= Tonks Fawcett =

British professor

Tonks Fawcett is a Professor of Student Learning in Nursing Studies at the University of Edinburgh and a Principal Fellow of the Higher Education Academy. Her research focuses on mainly around clinical support of learner nurses and clinical decision making.

== Early life and education ==
Fawcett graduated with a BSc Social Science from the City University London in 1974 and completed her nursing degree programme at St Bartholomew's Hospital. She went on to complete a MSc in Nursing Education from the University of Edinburgh in 1984 and has had a long career in nurse education.

== Career ==
Fawcett's clinical career ranged from surgical nursing to the hospital/community interface with general practice.

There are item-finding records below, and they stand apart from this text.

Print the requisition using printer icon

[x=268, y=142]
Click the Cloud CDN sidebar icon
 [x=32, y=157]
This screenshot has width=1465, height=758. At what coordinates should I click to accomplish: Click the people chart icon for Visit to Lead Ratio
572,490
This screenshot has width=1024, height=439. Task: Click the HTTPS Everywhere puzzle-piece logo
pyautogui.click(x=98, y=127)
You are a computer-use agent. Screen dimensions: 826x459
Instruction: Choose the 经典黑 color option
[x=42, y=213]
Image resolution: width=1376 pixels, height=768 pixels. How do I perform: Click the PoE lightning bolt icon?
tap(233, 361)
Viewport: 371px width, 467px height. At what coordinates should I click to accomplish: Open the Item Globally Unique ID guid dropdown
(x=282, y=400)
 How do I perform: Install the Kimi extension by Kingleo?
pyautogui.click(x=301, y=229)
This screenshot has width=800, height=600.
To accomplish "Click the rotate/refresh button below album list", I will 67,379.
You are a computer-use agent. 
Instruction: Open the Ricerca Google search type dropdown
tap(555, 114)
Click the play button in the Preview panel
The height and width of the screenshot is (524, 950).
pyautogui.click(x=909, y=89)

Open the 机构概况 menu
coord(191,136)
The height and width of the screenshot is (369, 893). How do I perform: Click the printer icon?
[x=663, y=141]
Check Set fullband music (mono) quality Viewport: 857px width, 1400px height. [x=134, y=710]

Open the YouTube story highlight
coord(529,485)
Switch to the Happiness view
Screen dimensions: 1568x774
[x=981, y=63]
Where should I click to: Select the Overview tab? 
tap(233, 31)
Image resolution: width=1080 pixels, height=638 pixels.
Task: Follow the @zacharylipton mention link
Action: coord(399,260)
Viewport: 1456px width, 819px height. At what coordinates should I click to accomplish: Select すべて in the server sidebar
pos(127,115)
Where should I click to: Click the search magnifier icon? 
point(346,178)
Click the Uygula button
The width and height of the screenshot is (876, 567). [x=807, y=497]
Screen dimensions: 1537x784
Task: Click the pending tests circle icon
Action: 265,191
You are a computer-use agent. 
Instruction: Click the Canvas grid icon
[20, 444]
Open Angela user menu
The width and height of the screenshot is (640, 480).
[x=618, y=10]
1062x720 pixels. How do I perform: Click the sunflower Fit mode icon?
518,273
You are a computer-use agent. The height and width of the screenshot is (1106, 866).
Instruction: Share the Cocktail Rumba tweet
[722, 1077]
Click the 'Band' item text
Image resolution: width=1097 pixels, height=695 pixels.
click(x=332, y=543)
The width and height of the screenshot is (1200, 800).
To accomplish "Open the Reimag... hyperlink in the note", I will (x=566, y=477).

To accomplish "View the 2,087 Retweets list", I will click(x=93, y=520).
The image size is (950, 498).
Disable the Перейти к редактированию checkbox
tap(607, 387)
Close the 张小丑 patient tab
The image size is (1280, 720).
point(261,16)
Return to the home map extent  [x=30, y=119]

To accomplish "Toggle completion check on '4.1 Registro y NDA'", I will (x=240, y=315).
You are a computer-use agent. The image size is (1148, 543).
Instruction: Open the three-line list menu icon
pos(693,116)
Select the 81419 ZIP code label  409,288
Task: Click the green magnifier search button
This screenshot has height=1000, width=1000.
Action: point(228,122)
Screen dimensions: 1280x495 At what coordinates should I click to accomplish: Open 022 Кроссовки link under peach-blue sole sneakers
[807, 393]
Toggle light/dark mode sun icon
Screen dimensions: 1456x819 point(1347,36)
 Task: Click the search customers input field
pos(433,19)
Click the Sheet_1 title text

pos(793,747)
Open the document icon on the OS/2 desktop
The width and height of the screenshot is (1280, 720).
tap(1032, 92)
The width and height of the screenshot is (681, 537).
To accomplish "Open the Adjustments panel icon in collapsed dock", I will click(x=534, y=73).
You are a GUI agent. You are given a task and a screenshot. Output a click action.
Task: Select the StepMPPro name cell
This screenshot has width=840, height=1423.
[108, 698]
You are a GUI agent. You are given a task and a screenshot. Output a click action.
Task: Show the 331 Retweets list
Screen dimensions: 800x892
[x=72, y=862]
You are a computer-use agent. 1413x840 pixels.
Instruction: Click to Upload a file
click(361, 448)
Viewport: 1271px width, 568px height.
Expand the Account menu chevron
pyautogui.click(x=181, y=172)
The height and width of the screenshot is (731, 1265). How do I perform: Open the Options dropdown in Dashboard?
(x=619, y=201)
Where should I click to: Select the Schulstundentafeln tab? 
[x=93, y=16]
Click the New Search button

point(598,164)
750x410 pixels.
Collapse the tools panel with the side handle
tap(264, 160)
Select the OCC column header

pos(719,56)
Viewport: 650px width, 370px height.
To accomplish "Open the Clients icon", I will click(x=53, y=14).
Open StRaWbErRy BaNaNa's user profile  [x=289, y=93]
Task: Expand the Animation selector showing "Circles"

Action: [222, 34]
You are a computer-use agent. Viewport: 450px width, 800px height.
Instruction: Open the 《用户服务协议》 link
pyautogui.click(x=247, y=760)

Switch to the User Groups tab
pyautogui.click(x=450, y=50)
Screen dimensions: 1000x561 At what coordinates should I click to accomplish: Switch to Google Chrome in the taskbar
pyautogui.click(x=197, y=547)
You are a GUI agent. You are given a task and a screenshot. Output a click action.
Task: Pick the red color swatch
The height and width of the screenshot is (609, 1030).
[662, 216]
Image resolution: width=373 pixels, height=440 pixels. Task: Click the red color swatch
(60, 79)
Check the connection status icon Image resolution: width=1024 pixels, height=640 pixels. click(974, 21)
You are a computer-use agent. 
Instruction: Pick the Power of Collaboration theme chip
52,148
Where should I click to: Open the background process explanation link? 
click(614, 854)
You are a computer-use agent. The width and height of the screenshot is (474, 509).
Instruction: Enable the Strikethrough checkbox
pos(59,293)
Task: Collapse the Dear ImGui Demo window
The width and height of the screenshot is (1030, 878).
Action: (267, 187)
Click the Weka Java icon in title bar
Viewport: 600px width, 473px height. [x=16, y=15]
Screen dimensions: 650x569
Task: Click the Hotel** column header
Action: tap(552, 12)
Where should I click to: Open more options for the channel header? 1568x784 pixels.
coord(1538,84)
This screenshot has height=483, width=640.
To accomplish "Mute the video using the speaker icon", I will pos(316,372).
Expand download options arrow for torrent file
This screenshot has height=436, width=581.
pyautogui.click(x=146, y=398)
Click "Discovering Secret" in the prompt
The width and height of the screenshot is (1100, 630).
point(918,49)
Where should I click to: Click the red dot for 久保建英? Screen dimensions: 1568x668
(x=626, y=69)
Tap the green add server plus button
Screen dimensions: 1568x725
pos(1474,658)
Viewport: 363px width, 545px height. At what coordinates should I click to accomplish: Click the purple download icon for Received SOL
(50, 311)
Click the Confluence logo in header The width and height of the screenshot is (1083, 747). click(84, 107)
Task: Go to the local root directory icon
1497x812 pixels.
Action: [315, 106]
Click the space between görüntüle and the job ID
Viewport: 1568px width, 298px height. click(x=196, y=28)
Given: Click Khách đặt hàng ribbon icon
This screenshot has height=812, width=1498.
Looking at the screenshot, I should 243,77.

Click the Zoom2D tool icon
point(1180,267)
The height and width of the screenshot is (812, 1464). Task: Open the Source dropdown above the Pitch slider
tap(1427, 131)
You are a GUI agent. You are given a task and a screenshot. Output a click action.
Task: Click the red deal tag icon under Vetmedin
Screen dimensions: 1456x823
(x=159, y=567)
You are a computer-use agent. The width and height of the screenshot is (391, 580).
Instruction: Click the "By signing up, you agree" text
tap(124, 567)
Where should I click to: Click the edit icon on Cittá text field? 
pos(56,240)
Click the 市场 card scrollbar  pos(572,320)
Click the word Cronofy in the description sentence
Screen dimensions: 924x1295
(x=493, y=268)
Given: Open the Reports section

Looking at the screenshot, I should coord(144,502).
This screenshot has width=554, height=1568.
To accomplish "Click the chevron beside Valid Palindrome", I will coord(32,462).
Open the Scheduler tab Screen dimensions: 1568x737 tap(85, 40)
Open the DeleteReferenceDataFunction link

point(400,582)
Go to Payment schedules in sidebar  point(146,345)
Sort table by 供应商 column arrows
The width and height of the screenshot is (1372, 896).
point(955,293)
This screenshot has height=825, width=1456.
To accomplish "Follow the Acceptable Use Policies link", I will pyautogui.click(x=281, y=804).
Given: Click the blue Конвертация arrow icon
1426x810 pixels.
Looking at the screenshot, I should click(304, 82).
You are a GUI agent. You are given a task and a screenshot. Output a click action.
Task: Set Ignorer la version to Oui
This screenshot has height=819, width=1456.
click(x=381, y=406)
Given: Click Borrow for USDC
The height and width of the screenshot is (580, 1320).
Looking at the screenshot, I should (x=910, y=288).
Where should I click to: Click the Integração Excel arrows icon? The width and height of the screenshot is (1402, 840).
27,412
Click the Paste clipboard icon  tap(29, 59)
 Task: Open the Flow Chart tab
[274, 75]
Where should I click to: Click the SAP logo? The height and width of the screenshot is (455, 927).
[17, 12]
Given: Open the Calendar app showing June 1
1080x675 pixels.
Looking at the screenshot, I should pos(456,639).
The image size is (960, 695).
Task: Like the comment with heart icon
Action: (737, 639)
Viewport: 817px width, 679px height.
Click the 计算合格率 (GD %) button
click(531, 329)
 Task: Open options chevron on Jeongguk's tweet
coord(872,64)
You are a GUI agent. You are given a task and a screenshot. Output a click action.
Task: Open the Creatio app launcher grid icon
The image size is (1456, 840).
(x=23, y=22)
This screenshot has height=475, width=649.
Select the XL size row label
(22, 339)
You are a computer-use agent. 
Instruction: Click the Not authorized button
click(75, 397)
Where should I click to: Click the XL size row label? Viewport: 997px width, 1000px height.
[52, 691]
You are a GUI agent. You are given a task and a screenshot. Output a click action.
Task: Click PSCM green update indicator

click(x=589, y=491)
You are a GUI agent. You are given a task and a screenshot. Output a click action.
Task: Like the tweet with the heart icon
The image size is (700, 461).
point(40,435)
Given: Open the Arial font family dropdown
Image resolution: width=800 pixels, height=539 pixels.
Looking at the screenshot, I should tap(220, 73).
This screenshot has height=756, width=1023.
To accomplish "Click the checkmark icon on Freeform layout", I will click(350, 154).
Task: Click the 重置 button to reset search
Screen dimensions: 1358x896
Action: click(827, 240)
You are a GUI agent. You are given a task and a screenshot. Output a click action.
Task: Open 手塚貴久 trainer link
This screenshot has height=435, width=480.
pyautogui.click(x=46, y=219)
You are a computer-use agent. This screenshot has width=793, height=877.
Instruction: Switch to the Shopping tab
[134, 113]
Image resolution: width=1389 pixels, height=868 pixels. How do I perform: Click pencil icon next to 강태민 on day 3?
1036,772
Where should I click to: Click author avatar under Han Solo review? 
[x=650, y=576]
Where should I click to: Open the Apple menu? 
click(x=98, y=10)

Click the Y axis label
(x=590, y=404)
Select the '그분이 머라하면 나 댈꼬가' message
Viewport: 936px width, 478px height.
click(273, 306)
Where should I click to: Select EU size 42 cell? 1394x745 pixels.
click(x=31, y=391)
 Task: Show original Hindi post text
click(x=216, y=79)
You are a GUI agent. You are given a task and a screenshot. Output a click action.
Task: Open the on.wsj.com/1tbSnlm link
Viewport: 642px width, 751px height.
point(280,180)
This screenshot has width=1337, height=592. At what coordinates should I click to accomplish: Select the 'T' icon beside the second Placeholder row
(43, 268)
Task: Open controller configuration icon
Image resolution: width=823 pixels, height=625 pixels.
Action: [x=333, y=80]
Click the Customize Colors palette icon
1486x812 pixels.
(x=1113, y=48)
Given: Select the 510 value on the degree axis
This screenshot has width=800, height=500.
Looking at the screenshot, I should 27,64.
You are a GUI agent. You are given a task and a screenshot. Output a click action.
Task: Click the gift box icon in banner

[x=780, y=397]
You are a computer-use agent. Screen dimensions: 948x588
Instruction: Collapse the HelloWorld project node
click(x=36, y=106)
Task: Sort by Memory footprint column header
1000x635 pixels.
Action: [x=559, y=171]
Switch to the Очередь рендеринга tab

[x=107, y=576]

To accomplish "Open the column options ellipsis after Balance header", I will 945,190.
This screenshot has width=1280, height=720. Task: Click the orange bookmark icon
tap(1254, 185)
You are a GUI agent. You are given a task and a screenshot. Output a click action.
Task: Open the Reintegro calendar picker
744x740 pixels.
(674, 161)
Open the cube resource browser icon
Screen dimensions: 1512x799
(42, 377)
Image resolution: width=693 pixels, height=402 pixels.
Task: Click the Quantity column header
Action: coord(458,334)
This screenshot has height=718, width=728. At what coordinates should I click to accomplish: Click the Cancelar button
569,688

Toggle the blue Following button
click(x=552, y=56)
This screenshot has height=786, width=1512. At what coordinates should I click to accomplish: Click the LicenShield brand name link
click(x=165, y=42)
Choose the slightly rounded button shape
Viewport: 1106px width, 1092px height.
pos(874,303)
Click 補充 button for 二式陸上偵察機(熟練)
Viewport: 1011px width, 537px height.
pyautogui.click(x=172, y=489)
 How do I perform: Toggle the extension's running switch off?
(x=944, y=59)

Hence, her research includes cancer care and survivorship and also explores a range of interventions that could improve pain management. Currently, her research focus is on the role of the biosciences in nurse education and on the student nurse knowledge and skills required for care home nursing. Peer assisted learning is another area of pedagogical research that she examines to support students to learn when working in interdisciplinary practice in healthcare. She has also spent time in Malawi supporting nursing education in Africa, particularly examining how undergraduate nursing students learn in low-resource hospital and other clinical settings.

Fawcett has published widely as co-editor of the first three editions of the major nursing textbook Nursing Practice: Hospital and Home - The Adult and co-author of Altschul's Psychology for Nurses. She also is a co-author of Pathophysiology, Homeostasis and Nursing and co-editor of Perspectives on Cancer Care.

Fawcett is a friend of J.K. Rowling, author of the Harry Potter book series and her name has been used for characters in the books such as Nymphadora Tonks and S. Fawcett who appears in Harry Potter and the Goblet of Fire.